TASK LIST:
(A) Translate into Spanish this sentence from the CHOC study passage: "Hospitals nationwide have reported a significant drop in emergency department visits for major acute conditions."
(B) Reproduce the section of the CHOC study passage that opens with the words containing "CHOC’s study tested" and closes with "transmission of infection.".

A new CHOC study that could help calm public fears about contracting COVID-19 shows that asymptomatic healthcare professionals who work in a community with a low prevalence of the disease and who undergo daily health screenings are unlikely to be carriers of the coronavirus that causes the disease.
Findings of the study, one of the first of its kind and conducted during California’s projected peak of coronavirus-related use of hospital resources, shine an encouraging light on a topic where there are currently limited data available.
CHOC’s study tested patient-facing staff at its Julia and George Argyros Emergency Department during a two-week period in April 2020, using a Polymerase chain reaction (PCR) test for COVID-19 viral RNA. Subjects were asymptomatic and had no fever, as all employees undergo daily pre-shift health and temperature screenings prior to entering the hospital. Testing found just one of 145 subjects was positive for COVID-19, and contact tracing showed that this person was not responsible for any further transmission of infection.
With these findings indicating that strict screening measures in a hospital serving a community with a lower prevalence of COVID-19 are effective in preventing the spread of the disease, the study could also offer some comfort to people who may have been reluctant to seek medical care for themselves or their children because they fear contracting COVID-19 in a healthcare setting.
“We are encouraged by the results of the study and trust that our community will be reassured to know that the chances of acquiring COVID-19 during a visit to a pediatric emergency department can be lower than during routine activities,” said study co-investigator Dr. Terence Sanger, CHOC’s vice president of research and chief scientific officer. “We continue to urge them to seek prompt expert care for themselves and their children when the need arises.”
Hospitals nationwide have reported a significant drop in emergency department visits for major acute conditions. Patients may seek medical attention too late for adequate treatment, which could have serious, even fatal, consequences.

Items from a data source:

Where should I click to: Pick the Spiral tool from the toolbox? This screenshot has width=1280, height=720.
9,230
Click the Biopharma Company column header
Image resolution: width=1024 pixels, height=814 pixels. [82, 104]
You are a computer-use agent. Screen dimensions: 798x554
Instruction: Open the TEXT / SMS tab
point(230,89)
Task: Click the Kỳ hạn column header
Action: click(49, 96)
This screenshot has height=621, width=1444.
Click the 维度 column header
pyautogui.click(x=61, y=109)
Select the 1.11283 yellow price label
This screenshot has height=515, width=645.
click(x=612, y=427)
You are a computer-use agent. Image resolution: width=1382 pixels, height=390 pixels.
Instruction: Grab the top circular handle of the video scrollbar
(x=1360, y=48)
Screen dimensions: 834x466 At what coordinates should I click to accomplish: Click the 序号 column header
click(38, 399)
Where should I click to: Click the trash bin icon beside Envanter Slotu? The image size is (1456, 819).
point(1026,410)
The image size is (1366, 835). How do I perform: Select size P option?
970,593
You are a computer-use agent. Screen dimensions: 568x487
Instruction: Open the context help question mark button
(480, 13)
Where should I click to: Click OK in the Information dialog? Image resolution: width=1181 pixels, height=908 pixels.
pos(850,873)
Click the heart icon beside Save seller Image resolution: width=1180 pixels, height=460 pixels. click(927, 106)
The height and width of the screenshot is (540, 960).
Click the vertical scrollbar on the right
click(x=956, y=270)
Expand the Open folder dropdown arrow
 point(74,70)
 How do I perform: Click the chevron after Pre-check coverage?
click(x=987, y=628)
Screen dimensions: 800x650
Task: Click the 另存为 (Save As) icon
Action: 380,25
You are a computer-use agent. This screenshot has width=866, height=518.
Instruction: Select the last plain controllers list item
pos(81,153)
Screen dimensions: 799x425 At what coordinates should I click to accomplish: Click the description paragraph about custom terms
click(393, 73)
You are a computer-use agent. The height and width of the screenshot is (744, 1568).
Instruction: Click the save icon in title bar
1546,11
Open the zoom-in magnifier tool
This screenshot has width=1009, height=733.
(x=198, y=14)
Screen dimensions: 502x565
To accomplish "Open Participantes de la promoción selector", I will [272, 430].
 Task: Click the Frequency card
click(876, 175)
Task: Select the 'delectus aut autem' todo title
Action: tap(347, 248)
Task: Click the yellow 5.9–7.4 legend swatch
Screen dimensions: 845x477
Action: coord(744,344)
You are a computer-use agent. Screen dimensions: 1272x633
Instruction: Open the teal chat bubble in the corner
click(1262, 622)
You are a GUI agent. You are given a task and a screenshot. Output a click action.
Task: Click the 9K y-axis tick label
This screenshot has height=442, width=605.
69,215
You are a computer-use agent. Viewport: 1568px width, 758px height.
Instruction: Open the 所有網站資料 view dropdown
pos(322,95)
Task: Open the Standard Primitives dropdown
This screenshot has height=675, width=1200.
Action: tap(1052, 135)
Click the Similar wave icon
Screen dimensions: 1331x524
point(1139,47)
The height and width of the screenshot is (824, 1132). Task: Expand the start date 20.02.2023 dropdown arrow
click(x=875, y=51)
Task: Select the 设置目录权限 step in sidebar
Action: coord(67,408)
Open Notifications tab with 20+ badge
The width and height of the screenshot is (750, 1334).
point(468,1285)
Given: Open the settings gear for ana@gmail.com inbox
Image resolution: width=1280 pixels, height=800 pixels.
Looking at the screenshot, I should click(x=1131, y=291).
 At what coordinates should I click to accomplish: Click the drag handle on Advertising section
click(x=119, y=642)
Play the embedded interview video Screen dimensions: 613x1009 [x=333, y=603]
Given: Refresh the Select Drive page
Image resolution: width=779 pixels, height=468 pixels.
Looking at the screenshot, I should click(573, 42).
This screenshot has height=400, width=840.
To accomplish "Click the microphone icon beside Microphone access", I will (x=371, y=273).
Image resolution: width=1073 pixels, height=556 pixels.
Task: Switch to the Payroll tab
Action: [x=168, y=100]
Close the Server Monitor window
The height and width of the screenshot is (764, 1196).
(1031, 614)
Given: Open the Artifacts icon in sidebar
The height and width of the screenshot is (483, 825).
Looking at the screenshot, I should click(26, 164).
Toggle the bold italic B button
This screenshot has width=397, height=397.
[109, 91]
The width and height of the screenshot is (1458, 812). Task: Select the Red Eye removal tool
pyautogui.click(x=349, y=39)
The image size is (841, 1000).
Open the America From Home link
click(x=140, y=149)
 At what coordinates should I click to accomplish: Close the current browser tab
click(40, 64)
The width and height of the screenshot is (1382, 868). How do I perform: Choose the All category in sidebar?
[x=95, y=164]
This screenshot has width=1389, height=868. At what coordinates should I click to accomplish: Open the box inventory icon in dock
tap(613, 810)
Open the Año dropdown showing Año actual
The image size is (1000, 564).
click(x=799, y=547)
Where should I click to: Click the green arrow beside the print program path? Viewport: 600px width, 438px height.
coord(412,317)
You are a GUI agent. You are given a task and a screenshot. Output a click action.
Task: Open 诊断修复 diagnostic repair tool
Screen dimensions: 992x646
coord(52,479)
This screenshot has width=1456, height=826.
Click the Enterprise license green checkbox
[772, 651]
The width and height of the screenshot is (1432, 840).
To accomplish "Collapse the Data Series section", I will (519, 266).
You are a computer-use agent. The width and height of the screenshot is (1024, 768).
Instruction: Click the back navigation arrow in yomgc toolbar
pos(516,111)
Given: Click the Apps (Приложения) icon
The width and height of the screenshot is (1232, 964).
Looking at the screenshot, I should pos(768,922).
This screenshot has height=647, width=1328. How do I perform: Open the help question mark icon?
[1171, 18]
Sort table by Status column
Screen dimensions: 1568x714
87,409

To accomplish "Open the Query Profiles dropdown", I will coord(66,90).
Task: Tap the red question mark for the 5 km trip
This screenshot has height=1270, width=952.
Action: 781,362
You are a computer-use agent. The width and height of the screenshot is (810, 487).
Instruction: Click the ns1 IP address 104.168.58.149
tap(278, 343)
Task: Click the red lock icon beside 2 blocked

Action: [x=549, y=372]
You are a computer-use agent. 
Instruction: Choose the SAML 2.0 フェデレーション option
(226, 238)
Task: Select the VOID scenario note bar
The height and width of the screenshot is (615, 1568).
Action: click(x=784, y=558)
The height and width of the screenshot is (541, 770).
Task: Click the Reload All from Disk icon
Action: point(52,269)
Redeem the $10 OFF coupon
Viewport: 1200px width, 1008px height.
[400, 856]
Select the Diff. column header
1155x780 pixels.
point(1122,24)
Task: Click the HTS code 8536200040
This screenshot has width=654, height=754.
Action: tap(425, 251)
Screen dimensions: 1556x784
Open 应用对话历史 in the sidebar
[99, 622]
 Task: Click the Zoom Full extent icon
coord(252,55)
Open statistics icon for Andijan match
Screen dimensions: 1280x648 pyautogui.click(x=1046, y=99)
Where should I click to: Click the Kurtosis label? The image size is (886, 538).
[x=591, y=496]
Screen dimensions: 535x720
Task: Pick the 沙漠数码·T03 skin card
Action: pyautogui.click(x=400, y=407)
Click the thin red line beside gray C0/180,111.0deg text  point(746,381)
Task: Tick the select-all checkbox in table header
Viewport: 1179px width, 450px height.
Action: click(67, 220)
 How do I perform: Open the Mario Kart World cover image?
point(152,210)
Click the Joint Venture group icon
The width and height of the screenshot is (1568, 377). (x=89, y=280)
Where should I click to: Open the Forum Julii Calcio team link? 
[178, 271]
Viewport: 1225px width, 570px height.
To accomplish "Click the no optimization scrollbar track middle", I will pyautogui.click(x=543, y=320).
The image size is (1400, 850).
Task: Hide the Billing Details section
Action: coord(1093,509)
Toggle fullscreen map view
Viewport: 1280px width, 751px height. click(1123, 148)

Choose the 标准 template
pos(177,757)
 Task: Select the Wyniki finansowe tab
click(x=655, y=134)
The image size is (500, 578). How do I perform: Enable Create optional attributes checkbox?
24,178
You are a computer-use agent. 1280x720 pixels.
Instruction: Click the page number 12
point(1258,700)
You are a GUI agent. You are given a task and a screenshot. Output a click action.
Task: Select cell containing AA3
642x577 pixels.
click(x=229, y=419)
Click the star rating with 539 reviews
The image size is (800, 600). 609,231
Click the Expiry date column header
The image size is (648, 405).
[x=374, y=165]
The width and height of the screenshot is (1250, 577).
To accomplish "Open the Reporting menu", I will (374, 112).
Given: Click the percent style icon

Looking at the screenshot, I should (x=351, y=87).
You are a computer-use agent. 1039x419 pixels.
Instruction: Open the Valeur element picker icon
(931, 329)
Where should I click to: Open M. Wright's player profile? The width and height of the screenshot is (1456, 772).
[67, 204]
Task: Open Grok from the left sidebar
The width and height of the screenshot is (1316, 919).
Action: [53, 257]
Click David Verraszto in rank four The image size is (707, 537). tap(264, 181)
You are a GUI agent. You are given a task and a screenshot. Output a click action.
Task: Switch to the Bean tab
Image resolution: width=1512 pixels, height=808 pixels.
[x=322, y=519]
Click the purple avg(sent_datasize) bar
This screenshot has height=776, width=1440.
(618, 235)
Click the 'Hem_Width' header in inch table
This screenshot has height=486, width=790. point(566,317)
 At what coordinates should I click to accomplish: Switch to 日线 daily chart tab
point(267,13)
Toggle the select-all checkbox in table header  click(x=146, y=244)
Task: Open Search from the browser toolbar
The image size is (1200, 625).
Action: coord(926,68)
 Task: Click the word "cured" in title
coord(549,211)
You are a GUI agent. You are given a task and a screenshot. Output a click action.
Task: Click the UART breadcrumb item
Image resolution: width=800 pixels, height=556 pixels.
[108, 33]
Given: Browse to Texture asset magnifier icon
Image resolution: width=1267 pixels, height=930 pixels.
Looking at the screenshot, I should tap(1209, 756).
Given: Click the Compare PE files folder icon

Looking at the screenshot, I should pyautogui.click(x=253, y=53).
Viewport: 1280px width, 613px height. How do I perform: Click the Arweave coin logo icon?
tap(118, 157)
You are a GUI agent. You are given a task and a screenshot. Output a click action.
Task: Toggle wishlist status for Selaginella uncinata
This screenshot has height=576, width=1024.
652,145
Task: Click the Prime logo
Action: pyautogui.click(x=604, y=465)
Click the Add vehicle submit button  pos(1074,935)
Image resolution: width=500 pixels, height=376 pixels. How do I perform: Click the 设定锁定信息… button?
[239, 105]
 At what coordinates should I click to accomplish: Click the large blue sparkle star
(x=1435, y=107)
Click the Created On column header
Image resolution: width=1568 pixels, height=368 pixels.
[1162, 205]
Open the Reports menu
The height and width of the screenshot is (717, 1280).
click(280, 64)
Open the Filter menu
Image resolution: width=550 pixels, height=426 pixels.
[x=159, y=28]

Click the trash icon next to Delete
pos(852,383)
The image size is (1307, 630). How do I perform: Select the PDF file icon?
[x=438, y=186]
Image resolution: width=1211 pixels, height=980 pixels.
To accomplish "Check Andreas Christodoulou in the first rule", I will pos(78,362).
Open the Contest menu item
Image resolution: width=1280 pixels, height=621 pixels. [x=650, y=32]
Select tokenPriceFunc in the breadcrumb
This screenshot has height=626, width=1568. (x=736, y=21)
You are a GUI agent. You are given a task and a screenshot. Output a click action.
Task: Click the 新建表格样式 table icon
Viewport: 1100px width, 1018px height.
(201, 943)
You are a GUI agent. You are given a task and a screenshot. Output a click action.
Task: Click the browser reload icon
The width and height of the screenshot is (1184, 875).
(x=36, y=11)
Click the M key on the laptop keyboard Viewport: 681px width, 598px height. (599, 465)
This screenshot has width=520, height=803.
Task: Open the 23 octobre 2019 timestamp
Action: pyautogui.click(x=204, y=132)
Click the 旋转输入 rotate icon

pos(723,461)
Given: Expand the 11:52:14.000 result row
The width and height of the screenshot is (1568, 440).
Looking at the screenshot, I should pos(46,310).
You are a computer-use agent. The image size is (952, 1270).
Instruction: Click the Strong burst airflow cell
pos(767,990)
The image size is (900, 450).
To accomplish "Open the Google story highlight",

SOLUTIONS TO THE EXERCISE:
(A) Los hospitales de todo el país han informado de una caída significativa en las visitas a los servicios de urgencias por afecciones agudas graves.

(B)
CHOC’s study tested patient-facing staff at its Julia and George Argyros Emergency Department during a two-week period in April 2020, using a Polymerase chain reaction (PCR) test for COVID-19 viral RNA. Subjects were asymptomatic and had no fever, as all employees undergo daily pre-shift health and temperature screenings prior to entering the hospital. Testing found just one of 145 subjects was positive for COVID-19, and contact tracing showed that this person was not responsible for any further transmission of infection.